Quarante ans après sa mort tragique, l’engouement autour de Michel Coluche demeure un phénomène unique dans la mémoire politique française. En mars 1980, alors que le pays était plongé dans une période de tensions politiques marquées par des débats intenses, Coluche a choisi d’annoncer officiellement sa candidature à l’élection présidentielle au théâtre du Gymnase-Marie Bell.
«Après avoir voté pendant trente ans pour des personnes compétentes et éclairées, aujourd’hui je propose de voter pour un homme qui n’a pas d’expérience — moi-même», déclara-t-il avec une audace rare. Son message, diffusé rapidement par les médias locaux, a suscité une réaction immédiate chez les citoyens ordinaires.
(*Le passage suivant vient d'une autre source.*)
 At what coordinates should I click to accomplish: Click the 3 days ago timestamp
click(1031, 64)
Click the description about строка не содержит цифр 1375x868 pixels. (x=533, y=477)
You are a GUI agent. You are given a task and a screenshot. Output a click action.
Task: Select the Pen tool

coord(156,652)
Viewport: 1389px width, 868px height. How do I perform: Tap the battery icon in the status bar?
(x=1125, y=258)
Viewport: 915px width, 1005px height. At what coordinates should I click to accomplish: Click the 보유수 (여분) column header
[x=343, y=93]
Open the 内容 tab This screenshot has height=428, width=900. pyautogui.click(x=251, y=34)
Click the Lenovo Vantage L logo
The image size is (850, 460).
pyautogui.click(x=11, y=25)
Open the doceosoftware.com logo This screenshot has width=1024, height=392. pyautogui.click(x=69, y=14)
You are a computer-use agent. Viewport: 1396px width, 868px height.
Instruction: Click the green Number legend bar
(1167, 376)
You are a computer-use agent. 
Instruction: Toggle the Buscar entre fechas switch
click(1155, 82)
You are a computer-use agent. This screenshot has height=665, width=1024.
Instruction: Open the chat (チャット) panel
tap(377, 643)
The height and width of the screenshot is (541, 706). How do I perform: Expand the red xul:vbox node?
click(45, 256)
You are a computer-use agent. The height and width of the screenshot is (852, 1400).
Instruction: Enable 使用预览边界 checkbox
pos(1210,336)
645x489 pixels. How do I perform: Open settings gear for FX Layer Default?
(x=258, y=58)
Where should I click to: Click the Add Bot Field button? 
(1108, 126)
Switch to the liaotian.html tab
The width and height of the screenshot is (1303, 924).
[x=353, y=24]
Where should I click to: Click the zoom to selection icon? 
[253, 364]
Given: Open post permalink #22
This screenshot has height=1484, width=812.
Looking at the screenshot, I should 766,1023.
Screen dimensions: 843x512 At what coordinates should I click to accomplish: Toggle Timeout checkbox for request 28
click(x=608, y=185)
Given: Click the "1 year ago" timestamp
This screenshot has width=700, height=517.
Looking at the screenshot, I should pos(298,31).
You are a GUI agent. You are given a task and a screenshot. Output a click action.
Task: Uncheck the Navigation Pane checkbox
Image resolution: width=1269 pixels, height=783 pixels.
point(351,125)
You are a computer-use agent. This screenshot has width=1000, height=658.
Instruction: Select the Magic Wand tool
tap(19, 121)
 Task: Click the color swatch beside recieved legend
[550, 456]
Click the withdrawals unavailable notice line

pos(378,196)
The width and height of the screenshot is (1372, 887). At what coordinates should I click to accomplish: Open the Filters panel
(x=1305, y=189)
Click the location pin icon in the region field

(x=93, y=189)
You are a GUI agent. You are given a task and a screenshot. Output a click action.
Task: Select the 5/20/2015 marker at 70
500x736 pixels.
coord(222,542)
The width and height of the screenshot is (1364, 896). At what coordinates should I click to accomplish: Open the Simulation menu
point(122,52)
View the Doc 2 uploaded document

Cette candidature, initialement perçue comme une farce, a rapidement pris un tournant sérieux. Les sondages montrent que Coluche avait atteint 16 % de soutien, ce qui a provoqué une véritable inquiétude chez la classe politique dominante. Malgré des menaces et une censure accrue, l’humoriste décida de se retirer en mars 1981 après avoir échoué à recueillir les 500 signatures requises. «Je ne souhaite pas de responsabilités politiques», expliqua-t-il. «Je veux que les Français gagnent les élections, pas des partis qui cherchent seulement à gagner.»
En fin de compte, Coluche a encouragé le vote contre Valéry Giscard d’Estaing et en faveur de François Mitterrand, qui fut élu avec un score record de 51,7 %. Quarante ans plus tard, son héritage rappelle que même les rires peuvent brûler plus fort que la politique.